以前、神田川船の会の林福松さんのご案内で、浜松町の船宿「縄定」から小舟に乗り、隅田川、神田川、日本橋川と、都心臨海地帯を川から眺めるツアーに参加しました。環境NPOの市民学習講座の一環でした。

正直、東京がこんなに見えないところに川が張り巡らされているとは知りませんでした。隅田川沿いには読売新聞の近代的ビルが清洲橋近くに「環境に配慮した形」でそびえ立っていました。松尾芭蕉の座像が名木川と隅田川の合流点(小名木川の入り口)いありました。ここから奥の細道の旅に旅発ったのだそうです。

柳橋から隅田川を離れ神田川に入りました。
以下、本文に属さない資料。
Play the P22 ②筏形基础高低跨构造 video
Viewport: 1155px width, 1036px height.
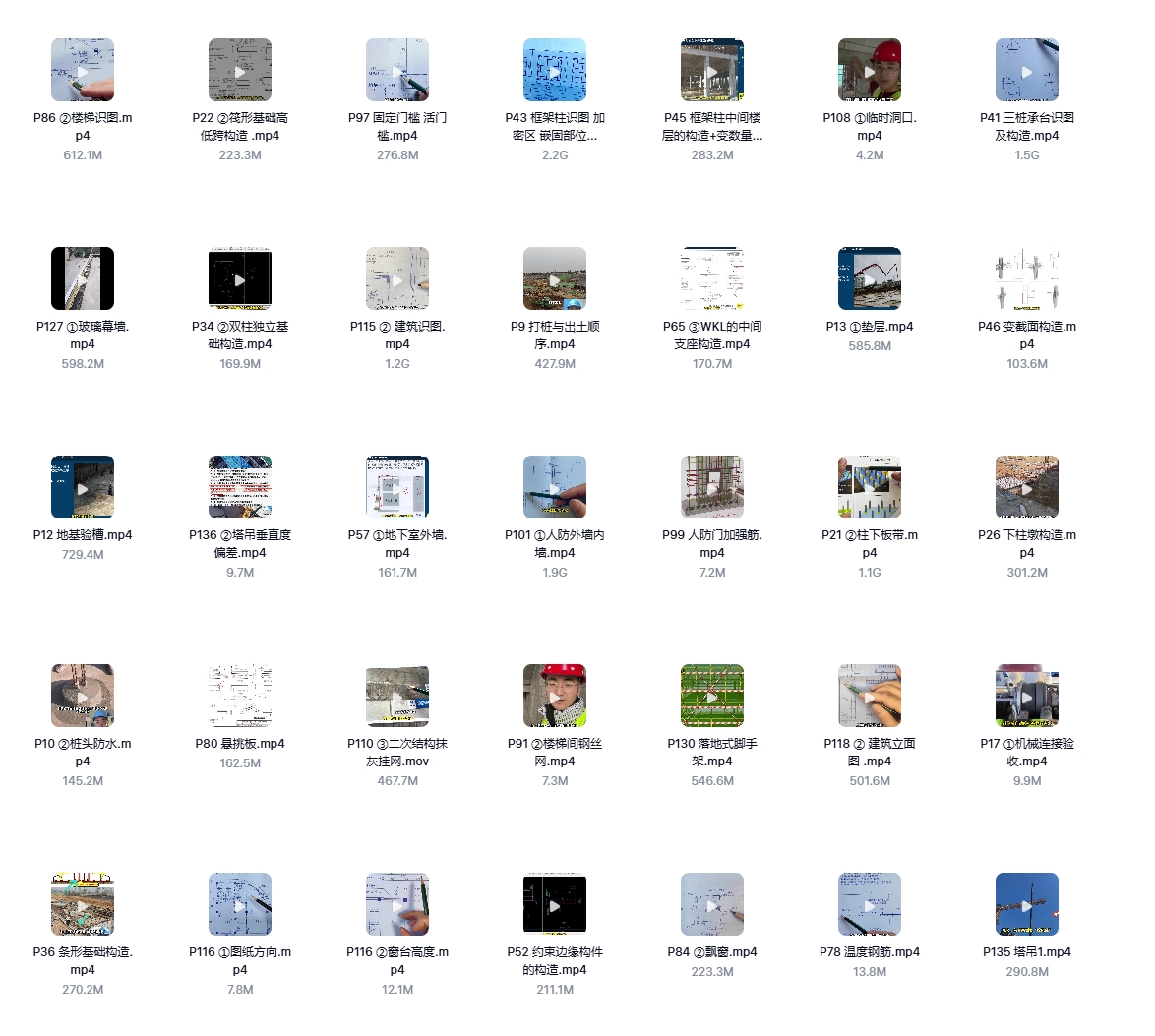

神田川は江戸幕府が当時の神田山を掘削して、江戸城の外堀を形成、運河形成、水害防除の観点から作られた人口の川で、その掘削排出土で当時の日比谷入り江、八丁堀、小川町、銀座などを埋め立て、江戸の町を大きくしていったのだそうです。

浅草橋、神田ふれあい橋、万世橋ときて昌平橋、聖橋、お茶の水橋に差し掛かりましたが、流石に聖橋やお茶の水橋は私もよく見知っておりました。ああ、下から見るとこんな風に見えるのか、と。

東京ドームの先の後楽橋の所から三崎橋に入り、ここからは日本橋川です。川の上はずうっと首都高速が覆っておりました。宝田橋辺りから江戸時代に築かれた石垣が残されておりました。丸に十の字の薩摩藩のマークが入った石などがありました。天下普請の跡なのでしょう。一つ橋、神田橋辺りまで石垣がなんとか残されています。しかし、ビルなどの重みなのか、石垣がでっぱら状態になっているのが気になりました。いずれ改修が必要なようです。

日本橋は流石に立派です。今年で90年の花崗岩の橋です。関東大震災や戦災の影響で黒ずんでいる部分がありました。しかし、日本橋の上を、高速道路が覆っているのは、文化を重んじてこなかった高度成長時代の負の遺産な
のでしょうか。でも近く日本橋を上からも下からも奇麗に清掃する企画があるのだそうです。日本橋を覆っている高速
道路の天井部分には、それでも蛍光灯がついており、日本橋を少しでも明るくしておこうという配慮はありました。

湊橋、豊海橋を越えて、もとの隅田川に戻りました。中央大橋の左岸にリバーシティー21という高層マンションがそびえていますが、そのマンションの最上階に松井秀喜選手が住んでいたのだそうです。NYでも彼は高層ビルに住んでいるようですが、松井選手は高いところが好きなのでしょうか。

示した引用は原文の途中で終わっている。